A parte mais difícil da coisa toda é que eu estava achando o livro interessante. Quer dizer, eu tinha que fazer um esforço enorme para prestar atenção mas às vezes Otávio interrompia a leitura para traduzir os acontecimentos pra minha linguagem, o que tornava tudo melhor.

Estávamos sentados sobre a cama dele. Era a primeira vez que eu entrava lá em quase seis anos. As paredes ainda eram do mesmo tom claro de azul, mas os brinquedos haviam sumido das prateleiras, substituídos por livros, porta-retratos e coisas do gênero. Os pôsteres de Pókemon ainda estavam na parede. Eu lembrava de comprarmos revistas iguais com aqueles pôsteres, pois éramos obcecados por Pókemon e animes em geral, mas eu havia jogado os meus fora.

Apesar do livro estar em um ponto interessante, eu já estava me entediado da mesma atividade. Meu cérebro automaticamente deixou de prestar atenção nas palavras para prestar atenção só em Otávio, ou na janela.

"Sabia que se eu cortar caminho pelo pátio do meu vizinho dá pra chegar na tua casa pelo menos 10 minutos mais rápido?" Eu digo, interrompendo a leitura. Otávio para de ler e bate com o livro na própria cara.

"Se tu não prestar atenção eu vou te matar." Ele diz, apontando o livro pra mim. "Tô falando sério."

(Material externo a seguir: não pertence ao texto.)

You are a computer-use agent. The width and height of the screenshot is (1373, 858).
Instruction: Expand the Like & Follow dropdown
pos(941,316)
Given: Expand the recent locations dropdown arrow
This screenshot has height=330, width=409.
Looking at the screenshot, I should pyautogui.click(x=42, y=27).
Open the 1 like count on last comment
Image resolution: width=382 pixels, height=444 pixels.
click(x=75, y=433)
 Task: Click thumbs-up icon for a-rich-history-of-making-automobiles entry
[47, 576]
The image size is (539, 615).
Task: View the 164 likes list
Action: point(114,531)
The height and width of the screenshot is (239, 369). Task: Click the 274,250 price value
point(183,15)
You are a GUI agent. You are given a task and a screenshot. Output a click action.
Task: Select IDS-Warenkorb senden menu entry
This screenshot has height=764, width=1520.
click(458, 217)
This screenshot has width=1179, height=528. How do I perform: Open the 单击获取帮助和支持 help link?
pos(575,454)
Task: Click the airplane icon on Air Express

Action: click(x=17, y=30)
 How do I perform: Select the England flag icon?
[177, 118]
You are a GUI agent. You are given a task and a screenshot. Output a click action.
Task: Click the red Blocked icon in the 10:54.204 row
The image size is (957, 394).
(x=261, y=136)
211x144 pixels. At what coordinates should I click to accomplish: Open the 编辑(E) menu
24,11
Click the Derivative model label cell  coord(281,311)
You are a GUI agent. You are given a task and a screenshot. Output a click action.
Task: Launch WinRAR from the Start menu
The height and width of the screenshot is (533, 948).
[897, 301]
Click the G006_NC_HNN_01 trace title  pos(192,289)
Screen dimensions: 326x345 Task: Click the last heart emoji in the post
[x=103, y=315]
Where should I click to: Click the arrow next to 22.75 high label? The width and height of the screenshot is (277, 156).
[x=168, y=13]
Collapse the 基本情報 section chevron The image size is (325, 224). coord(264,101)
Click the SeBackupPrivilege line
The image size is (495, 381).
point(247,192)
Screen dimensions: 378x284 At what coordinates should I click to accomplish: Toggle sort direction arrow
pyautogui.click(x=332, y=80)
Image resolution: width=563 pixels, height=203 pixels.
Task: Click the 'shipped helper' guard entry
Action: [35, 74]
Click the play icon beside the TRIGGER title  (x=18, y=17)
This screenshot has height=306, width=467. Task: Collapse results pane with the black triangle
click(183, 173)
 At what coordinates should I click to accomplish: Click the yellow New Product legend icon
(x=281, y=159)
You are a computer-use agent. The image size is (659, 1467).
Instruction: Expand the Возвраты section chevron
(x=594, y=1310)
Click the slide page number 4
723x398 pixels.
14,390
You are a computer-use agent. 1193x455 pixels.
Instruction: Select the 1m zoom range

Eu rio, o que só o deixa mais irritado, então ele bate em mim de leve, com livro, quase se jogando por cima de mim no processo.

"Para, para, para..." Eu digo, enquanto risadas escapam de mim e dele sem querer. Finalmente eu seguro seus dois braços e o imobilizo. Ele sabe que está em desvantagem física então resmunga alguma coisa e desiste de se debater. Estamos tão perto que eu me forço a solta-lo e nós nos sentamos direito novamente. Jamais tinha estado tão perto de outro garoto assim. Eu sabia como era estar com garotas, mas aquilo era diferente de tudo que eu já havia sentido.

Otávio junta o livro que havia caído da cama e manda que eu preste atenção. Ele se senta ao meu lado novamente, e eu puxo a almofada que estava sobre a cama e a coloco sobre meu colo. Ele recomeça a leitura.

Me pergunto se ele sente essas coisas também. Me questiono até que ponto acho isso certo ou errado. Porque sei que não fui criado para sentir aquelas coisas, e sei que a atraçãp que sinto por ele não totalmente inocente ou pura. E esse conflito interno está acabando comigo.

13 – Boys don't cry

"Admito que estava muito magoado com uma pessoa quando fiz a da faca. Acho que eu queria representar uma punhalada ou coisa assim. Foi uma ideia idiota mas até que ela ficou bonita." Vinícius me explicou. Ele tinha uma tatuagem de um polvo na parte interior de um dos braços e um punhal no ombro esquerdo, as duas em finas linhas pretas.

"Magoado com quem?" Eu pergunto.

Já é quase duas da manhã. É sábado e estamos na praça, correndo risco de sermos assaltados. Até pouco tempo atrás, estávamos sentados no Pimentas, eu, ele, Leo, Olívia e umas outras pessoas, assistindo um showzinho de uma banda iniciante. Mas agora tudo estava fechado, e Vinícius e eu não queríamos ir embora.

Eu me sentia meio sem direção. Leonardo tinha feito dezoito anos em dezembro, então tínhamos bebido um pouco. Não demais para que eu me sentisse bêbado, mas meu organismo não estava acostumado.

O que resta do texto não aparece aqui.